The representative of 2D Atom Pairs, i.e., B01[C-Cl], is the first to appear in the established QSAR model. This class of substructure descriptors, applicable to any pair of atoms and bond types between them, is founded on a two-dimensional representation of a molecule. Those descriptors frequently are Boolean variables encoding the presence or absence of a particular atom pair in each molecule [23]. The B01[C-Cl] descriptor included in the model is based on counting a chlorine atom in an individual compound and has a positive impact on FXa inhibitory activity. It should be noted that the reported phenomenon is consistent with the results of a study conducted by Shi et al. [14], in which the positive impact of the introduction of a chlorine atom on the inhibitory activity of studied compounds was also emphasized. The introduction of electron-donating groups into the phenyl ring had a negative influence on FXa inhibitory activity, but the introduction of the chlorine atom had the exact opposite effect.
Weighted holistic invariant molecular descriptors contain global and directional information and are estimated by a principal component analysis on Cartesian coordinates of the atoms weighted in different ways. They encode relevant molecular 3-dimensional information concerning molecular size, shape, symmetry, and atom distribution with respect to invariant reference frames [21]. There are two types of WHIM descriptors (E2m and L3v) incorporated into the obtained model, with their largest cumulative contribution as about 33%. L3v reflects the size of the molecule, whereas E2m is a variable encoding atomic distribution.
3D-MoRSE (Molecular Representation of Structures based on Electron diffraction) descriptors were designed for encoding the 3D structure of a molecule by a fixed number of variables. Despite the fact that descriptors from this block comprise information pertaining to the whole molecule, they are defined mainly by short-distance atom pairs [24]. Descriptor Mor06i is a signal 06/weighted by ionization potential, which, in the case of the studied compounds, may increase contributions of chlorine.

# WHAT YOU NEED TO DO
[1] Summarize the passage on QSAR model descriptors in two sentences.
[2] In the passage on QSAR model descriptors, please turn the paragraph beginning "Weighted holistic invariant molecular descriptors" into a bulleted list that keeps its main facts.
Rely only on the text above.

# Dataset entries
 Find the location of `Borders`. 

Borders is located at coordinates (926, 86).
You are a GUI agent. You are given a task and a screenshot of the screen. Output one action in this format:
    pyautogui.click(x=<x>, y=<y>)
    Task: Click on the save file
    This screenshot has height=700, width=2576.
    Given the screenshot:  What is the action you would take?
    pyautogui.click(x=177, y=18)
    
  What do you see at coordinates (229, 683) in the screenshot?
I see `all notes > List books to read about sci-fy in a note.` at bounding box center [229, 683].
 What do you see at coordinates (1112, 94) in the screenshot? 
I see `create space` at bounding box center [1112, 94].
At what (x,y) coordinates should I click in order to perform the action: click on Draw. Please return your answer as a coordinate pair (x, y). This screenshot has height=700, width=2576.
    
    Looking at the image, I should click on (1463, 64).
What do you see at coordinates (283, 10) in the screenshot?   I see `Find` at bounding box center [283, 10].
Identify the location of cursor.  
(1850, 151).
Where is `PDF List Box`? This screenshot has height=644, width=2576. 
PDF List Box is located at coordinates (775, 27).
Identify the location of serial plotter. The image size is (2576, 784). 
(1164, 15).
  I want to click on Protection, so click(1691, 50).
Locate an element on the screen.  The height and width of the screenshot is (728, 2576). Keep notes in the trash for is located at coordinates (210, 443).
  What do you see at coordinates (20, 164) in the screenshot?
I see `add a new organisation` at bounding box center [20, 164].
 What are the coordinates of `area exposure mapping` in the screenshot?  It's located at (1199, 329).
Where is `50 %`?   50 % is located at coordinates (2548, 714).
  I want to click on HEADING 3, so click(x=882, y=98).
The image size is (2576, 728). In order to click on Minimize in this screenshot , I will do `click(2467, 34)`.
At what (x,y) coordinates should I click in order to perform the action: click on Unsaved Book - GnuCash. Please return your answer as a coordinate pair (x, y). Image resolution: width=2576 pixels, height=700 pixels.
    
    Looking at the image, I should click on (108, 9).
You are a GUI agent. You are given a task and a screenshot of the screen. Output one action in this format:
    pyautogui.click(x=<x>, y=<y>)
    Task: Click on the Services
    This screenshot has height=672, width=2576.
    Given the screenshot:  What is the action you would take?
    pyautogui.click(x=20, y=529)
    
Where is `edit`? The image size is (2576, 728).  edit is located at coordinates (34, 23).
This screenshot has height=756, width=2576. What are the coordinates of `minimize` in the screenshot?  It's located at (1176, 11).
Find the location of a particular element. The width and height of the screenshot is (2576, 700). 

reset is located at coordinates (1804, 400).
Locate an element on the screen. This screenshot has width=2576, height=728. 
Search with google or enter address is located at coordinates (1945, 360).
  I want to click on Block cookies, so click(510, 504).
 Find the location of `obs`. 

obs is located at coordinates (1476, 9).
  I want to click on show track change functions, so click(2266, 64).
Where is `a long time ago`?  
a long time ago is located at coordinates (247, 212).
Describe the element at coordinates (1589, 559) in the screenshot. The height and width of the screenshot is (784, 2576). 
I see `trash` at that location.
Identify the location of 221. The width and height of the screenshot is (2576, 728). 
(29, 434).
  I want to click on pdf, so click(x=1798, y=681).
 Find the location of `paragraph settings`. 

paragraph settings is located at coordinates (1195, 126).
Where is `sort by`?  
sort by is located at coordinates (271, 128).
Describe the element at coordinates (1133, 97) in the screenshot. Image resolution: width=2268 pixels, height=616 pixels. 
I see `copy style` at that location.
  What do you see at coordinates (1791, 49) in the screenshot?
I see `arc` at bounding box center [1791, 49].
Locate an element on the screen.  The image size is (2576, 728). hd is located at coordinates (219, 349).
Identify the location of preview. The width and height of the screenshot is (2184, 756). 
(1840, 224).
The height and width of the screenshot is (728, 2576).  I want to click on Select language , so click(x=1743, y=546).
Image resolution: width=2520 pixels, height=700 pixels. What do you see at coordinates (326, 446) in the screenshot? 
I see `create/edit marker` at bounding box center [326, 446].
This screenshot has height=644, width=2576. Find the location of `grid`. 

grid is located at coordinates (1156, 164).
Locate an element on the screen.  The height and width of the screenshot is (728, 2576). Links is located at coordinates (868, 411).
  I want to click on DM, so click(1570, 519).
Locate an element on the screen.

# RESULTS
[1] The QSAR model includes the 2D Atom Pairs descriptor B01[C-Cl], which is based on counting a chlorine atom and has a positive impact on FXa inhibitory activity, in line with a study by Shi et al. The model also contains two WHIM descriptors, E2m and L3v, with a largest cumulative contribution of about 33%, and the 3D-MoRSE descriptor Mor06i, which is weighted by ionization potential and may increase contributions of chlorine.

[2]
- WHIM descriptors contain global and directional information and are estimated by principal component analysis on Cartesian atom coordinates weighted in different ways.
- They encode 3D information on molecular size, shape, symmetry, and atom distribution with respect to invariant reference frames.
- The model includes two WHIM descriptors, E2m and L3v, with a largest cumulative contribution of about 33%.
- L3v reflects molecular size, and E2m encodes atomic distribution.